Смотрю прямо в глаза этим несколько необычным «славным ребятам». Я действительно не замечаю ничего внушающего тревогу. Меня не пугают их лица, которые, замыкаясь, становятся непроницаемыми, словно стены. Непроницаемыми, с чуть приметным оттенком скуки. Жуткий оттенок! Просто не верится, что наша столь щекотливая миссия спасет нас от подозрений. Как они отличают нас от «фашиста» из харчевни, танцующего танец смерти перед неумолимыми врагами — своими судьями? На ум приходит странная мысль, настойчиво внушаемая инстинктом: стоит только одному из них зевнуть, и мне станет страшно.
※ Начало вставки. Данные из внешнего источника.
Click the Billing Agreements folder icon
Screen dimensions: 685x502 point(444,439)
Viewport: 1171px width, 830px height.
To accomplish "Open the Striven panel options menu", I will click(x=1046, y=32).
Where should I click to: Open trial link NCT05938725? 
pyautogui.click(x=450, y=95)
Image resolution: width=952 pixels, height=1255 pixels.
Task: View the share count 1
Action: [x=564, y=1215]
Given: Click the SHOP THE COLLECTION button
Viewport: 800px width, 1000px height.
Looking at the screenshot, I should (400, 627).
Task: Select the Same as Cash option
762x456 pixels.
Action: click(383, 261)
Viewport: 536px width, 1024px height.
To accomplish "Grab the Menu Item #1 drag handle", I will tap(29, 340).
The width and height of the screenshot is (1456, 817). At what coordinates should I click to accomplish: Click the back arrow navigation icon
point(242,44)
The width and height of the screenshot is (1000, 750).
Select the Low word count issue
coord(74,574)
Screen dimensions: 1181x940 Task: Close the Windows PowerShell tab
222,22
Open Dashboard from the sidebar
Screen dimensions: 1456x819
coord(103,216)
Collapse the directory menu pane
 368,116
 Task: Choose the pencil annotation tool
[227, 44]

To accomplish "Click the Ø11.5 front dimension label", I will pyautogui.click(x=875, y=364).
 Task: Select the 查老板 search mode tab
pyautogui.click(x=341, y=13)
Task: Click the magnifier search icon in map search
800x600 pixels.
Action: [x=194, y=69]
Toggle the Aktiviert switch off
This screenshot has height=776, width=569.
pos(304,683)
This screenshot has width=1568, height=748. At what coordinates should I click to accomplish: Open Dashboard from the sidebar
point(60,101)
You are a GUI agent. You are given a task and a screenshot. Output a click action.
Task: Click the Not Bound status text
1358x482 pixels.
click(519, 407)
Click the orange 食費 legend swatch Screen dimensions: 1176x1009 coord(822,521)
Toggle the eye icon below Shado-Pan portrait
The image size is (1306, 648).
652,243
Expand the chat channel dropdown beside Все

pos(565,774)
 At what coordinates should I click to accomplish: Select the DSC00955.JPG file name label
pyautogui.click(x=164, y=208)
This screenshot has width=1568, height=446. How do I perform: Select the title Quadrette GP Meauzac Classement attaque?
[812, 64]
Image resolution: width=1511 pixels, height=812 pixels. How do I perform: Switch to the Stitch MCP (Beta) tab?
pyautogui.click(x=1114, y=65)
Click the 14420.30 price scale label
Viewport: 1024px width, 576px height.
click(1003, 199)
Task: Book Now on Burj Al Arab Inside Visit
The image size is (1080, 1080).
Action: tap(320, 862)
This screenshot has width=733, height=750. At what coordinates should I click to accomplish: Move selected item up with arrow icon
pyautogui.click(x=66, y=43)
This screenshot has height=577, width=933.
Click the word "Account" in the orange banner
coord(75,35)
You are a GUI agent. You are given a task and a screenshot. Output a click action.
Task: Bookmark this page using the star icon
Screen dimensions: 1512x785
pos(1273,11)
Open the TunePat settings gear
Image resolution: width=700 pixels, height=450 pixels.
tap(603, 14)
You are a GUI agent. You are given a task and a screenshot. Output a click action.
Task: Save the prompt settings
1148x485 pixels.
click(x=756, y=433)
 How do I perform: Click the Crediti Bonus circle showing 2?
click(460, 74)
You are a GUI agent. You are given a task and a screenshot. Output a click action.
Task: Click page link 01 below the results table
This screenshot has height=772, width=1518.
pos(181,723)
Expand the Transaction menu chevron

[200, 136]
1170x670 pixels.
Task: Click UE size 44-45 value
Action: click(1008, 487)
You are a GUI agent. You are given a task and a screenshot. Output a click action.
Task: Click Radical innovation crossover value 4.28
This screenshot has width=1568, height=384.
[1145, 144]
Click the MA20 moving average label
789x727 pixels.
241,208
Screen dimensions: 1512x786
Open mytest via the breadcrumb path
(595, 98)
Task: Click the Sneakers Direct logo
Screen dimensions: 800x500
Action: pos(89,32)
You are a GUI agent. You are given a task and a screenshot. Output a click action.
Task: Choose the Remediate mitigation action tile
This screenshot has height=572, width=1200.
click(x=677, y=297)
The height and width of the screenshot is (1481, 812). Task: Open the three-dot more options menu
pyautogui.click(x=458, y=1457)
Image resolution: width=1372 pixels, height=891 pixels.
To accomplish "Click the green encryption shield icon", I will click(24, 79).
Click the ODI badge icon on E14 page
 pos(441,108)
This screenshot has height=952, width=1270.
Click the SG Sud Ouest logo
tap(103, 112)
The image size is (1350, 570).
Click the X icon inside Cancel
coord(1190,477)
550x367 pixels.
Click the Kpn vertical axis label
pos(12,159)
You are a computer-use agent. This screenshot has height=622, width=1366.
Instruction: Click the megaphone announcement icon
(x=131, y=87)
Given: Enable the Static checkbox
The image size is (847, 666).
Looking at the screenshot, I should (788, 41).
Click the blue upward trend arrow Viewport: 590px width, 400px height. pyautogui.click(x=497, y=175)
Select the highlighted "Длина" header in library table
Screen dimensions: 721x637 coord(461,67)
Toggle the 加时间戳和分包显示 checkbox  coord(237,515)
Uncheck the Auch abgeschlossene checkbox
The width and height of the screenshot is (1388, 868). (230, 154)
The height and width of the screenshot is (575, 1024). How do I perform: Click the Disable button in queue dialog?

Я почувствую, что человеческие связи разрушены…

Отъехали. Говорю Пепену:

— Мы побывали вот уже в трех деревнях, а я никак не пойму, опасно ли наше занятие…

Пепен смеется. Он и сам не знает. И все же он спас уже десятки людей.

— Правда, вчера был неприятный момент, — признается он. — Я вырвал у них одного картезианца, который буквально уже стоял у стенки… Ну, запах крови… они рассердились…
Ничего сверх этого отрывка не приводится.